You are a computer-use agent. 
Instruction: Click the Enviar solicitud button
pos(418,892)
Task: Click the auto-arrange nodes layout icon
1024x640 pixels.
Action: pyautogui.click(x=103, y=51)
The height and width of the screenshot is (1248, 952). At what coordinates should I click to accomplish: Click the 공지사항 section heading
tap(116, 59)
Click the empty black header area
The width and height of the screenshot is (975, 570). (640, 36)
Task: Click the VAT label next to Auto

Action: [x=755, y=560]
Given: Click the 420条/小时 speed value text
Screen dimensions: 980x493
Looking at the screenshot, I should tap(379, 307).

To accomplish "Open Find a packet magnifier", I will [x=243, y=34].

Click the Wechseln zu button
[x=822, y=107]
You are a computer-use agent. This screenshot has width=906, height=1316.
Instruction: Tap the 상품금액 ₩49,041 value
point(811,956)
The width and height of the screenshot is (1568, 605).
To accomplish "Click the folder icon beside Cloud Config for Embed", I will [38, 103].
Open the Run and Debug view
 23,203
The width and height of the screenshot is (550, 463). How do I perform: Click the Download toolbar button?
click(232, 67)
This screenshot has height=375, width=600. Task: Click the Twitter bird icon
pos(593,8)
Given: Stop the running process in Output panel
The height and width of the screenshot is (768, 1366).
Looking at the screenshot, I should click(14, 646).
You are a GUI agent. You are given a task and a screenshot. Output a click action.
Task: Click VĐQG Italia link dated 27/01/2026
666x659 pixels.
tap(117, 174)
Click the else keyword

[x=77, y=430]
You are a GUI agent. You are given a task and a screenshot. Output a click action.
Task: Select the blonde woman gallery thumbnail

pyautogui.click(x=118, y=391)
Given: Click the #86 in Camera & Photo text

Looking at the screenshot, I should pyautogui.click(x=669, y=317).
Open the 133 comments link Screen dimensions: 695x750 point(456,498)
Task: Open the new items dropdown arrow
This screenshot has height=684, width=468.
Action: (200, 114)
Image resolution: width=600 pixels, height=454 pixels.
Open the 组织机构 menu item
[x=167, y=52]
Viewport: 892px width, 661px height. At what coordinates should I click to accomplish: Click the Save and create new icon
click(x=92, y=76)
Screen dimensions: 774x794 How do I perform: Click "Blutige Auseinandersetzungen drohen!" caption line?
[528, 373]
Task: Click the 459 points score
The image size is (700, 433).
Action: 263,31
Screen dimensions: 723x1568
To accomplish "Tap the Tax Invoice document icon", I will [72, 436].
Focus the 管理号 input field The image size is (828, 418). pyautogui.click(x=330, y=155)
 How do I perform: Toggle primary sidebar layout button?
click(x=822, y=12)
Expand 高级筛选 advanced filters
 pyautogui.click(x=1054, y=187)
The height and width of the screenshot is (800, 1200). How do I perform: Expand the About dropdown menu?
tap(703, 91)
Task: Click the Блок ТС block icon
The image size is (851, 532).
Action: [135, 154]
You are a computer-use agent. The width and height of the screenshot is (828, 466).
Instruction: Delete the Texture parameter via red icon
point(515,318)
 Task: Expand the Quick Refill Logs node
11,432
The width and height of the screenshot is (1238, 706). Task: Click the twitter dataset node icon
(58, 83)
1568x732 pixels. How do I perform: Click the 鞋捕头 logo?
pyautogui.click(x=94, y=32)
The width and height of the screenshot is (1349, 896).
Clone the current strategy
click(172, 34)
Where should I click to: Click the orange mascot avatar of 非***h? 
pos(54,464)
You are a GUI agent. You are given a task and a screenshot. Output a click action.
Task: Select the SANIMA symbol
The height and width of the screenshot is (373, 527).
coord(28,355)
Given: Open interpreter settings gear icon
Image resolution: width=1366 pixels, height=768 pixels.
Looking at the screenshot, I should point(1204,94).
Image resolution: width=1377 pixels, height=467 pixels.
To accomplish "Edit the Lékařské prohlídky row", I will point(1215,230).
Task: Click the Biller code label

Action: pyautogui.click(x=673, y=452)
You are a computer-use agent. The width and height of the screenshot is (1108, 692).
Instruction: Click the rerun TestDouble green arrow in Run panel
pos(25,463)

* * * * *

_TASK REQUIREMENTS_.
Which lines run from the one containing "The width and height of the screenshot is (1238, 706)." to the end of the records? Transcribe exactly those, both ends included.

_TASK RESPONSE_.
The width and height of the screenshot is (1238, 706). Task: Click the twitter dataset node icon
(58, 83)
1568x732 pixels. How do I perform: Click the 鞋捕头 logo?
pyautogui.click(x=94, y=32)
The width and height of the screenshot is (1349, 896).
Clone the current strategy
click(172, 34)
Where should I click to: Click the orange mascot avatar of 非***h? 
pos(54,464)
You are a GUI agent. You are given a task and a screenshot. Output a click action.
Task: Select the SANIMA symbol
The height and width of the screenshot is (373, 527).
coord(28,355)
Given: Open interpreter settings gear icon
Image resolution: width=1366 pixels, height=768 pixels.
Looking at the screenshot, I should point(1204,94).
Image resolution: width=1377 pixels, height=467 pixels.
To accomplish "Edit the Lékařské prohlídky row", I will point(1215,230).
Task: Click the Biller code label

Action: pyautogui.click(x=673, y=452)
You are a computer-use agent. The width and height of the screenshot is (1108, 692).
Instruction: Click the rerun TestDouble green arrow in Run panel
pos(25,463)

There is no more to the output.